Auf einem Tisch liegt ein Anschreiben zu den Rundfunkgebühren. Foto: Arno Burgi/Archiv

Auf einem Tisch liegt ein Anschreiben zu den Rundfunkgebühren. Foto: Arno Burgi/Archiv

Mainz (dpa) - Die Bundesländer haben ARD und ZDF gebeten, bis Ende April eine Stellungnahme zu den laufenden Einsparungsüberlegungen vorzulegen.

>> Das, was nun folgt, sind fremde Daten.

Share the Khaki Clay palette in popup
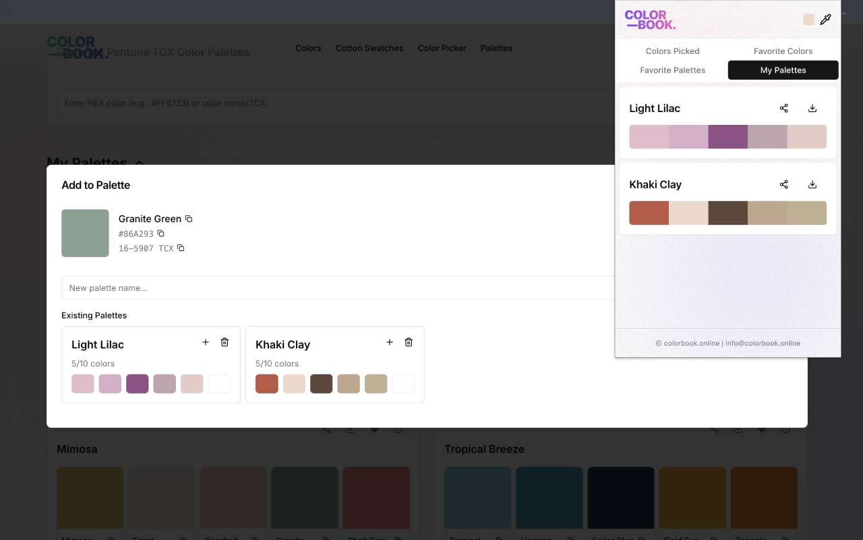Screen dimensions: 863x540 [x=783, y=184]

In einem informellen Gespräch führten die Rundfunkkommission der Länder und die Intendanten der Sendeanstalten am Dienstagabend in Mainz ihren «sehr offenen und konstruktiven Dialog» fort, wie die rheinland-pfälzische Medien-Staatssekretärin Heike Raab (SPD) am Mittwoch mitteilte. Die rheinland-pfälzische Ministerpräsidentin Malu Dreyer (SPD) ist Vorsitzende der Rundfunkkommission der Länder.

Die Runde habe vor allem das Ergebnis der Volksabstimmung über eine Abschaffung der Rundfunkgebühren in der Schweiz besprochen, sagte Raab. Die Initiative für eine Abschaffung der Gebühren («No Billag») musste am Sonntag eine deutliche Niederlage hinnehmen, was die Befürworter des öffentlich-rechtlichen Rundfunks in Deutschland als ermutigendes Signal begrüßten.

Die Kommission zur Ermittlung des Finanzbedarfs der Rundfunkanstalten (KEF) erwartet für die bis 2020 laufende Beitragsperiode einen Überschuss von 544,5 Millionen Euro. Die unabhängigen Experten sehen daher derzeit keine Notwendigkeit, den Ländern bis dahin eine Änderung des Rundfunkbeitrags zu empfehlen.